For the full year, the top NAV performers were all municipal funds, which saw a resurgence in popularity after a quick and deep decline at the end of 2010. Topping the best-performing funds based on NAV are three of the four Build America Bond funds. The top performer, BlackRock Build America Bond BBN, which gained nearly 34% this year, is the largest Build America Bond fund in existence with $1.2 billion in net assets. This fund also landed on the top-performing funds sorted by share-price appreciation over the year (up 33%). During 2010, after the launch of the Build America Bond program, four CEFs were launched that focused on investing solely in these taxable municipal bonds. The program was discontinued at the end of last year, but the funds remain popular among investors. Each of the four Build America Bond funds saw a narrowing of discounts over the past year and each posted double-digit share-price and NAV returns during 2011.
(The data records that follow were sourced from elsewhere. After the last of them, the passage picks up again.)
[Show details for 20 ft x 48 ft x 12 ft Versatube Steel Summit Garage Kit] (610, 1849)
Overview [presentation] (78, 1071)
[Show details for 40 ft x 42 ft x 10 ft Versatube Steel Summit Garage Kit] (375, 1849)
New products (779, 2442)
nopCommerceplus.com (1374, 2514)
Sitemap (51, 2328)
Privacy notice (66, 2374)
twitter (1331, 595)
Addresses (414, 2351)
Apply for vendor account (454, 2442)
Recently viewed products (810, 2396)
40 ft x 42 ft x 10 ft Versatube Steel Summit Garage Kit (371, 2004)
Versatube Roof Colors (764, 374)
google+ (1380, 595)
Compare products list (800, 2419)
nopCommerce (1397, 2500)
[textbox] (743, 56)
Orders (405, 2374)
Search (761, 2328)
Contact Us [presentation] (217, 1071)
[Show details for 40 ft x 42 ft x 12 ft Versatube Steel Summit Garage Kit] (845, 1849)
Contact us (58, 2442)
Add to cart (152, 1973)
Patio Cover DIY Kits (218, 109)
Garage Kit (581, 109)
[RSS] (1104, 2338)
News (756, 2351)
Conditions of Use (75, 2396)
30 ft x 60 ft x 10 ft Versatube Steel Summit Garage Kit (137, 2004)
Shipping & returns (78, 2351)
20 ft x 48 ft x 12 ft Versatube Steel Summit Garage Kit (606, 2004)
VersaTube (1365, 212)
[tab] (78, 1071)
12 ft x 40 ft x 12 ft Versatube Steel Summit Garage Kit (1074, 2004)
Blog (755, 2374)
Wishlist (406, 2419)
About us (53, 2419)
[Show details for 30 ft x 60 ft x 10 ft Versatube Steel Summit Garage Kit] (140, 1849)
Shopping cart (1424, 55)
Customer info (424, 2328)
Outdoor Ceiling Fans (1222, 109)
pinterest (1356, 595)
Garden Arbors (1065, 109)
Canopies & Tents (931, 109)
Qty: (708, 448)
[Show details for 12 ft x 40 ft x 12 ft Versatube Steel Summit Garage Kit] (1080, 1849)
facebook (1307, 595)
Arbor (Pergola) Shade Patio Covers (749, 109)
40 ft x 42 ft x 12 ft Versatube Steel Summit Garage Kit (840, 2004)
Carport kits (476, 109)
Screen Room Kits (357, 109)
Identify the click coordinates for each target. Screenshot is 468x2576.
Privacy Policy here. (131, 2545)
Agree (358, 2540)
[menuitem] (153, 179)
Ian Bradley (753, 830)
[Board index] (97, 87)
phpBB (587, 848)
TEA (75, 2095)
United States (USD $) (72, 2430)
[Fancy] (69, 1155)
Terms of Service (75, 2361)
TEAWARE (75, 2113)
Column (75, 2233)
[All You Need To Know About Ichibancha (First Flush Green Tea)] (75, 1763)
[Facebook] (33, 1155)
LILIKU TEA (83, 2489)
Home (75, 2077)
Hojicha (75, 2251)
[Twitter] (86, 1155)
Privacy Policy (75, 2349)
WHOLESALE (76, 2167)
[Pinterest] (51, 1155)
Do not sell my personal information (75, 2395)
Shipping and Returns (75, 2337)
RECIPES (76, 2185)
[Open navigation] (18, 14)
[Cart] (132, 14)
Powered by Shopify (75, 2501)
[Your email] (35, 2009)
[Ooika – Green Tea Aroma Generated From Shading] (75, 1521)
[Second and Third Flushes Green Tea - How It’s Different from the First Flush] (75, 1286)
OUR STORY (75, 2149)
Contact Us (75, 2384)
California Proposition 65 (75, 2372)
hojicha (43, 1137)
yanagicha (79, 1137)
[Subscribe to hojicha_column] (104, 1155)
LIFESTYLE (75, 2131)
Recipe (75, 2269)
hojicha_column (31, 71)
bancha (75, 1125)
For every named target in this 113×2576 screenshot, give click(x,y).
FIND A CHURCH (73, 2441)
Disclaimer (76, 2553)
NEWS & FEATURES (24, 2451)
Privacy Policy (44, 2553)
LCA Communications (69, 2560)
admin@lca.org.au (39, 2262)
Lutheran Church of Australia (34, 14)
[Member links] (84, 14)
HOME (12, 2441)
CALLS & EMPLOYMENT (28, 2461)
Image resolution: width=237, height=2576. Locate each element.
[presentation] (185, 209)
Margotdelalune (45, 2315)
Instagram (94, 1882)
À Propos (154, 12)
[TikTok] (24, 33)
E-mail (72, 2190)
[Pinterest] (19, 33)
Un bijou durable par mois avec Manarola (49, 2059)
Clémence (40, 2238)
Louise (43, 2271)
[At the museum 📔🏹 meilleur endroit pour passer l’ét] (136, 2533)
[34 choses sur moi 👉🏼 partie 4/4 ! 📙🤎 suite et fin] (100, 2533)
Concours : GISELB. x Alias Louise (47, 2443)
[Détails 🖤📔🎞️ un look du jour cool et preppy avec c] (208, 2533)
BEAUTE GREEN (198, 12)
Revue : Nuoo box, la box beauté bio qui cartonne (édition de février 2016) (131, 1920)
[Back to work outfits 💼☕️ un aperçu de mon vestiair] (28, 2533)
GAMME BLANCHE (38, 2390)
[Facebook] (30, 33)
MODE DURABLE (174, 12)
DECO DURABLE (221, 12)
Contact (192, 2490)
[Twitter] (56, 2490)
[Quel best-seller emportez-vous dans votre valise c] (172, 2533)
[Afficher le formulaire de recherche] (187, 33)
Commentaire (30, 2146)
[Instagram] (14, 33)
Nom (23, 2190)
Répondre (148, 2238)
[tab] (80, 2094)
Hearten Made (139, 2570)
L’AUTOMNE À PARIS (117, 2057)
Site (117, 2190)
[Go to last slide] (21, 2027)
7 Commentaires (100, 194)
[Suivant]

A broad theme of the funds appearing on the worst-performing list is exposure to emerging markets. This should not be surprising as these markets are volatile and have suffered in the current "risk off" environment. Short-term volatility ought to be expected from these funds, but, despite some large losses this year, each of the funds has posted positive three-year returns on an annualized basis. The worst-performing fund for the year, MS India Investment IIF, was also the worst-performing fund (based on NAV performance) at 2011's midpoint. The fund lost nearly 40% this year. Also making a repeat appearance on this list is the third-worst-performing fund this year, India Fund IFN. The fund is down nearly 36% on NAV this year. Both IIF and IFN, however, have been victims of poor performance in the Indian markets this year. The BSE 100 India Index, for example, is down more than 25% this year. And IFN recently changed managers and is now sponsored by Aberdeen. Such changes often have short-term effects on performance.
It's not surprising to see RMR Asia Pacific Real Estate RAP on this list either. The fund has been negatively affected by the speculative real estate bubbles in Asia. RAP is also in the midst of a merger with RMR Real Estate Income RIF. Shareholders of RIF will receive shares of RAP when the merger is complete, which is currently expected to be Jan. 20, 2012.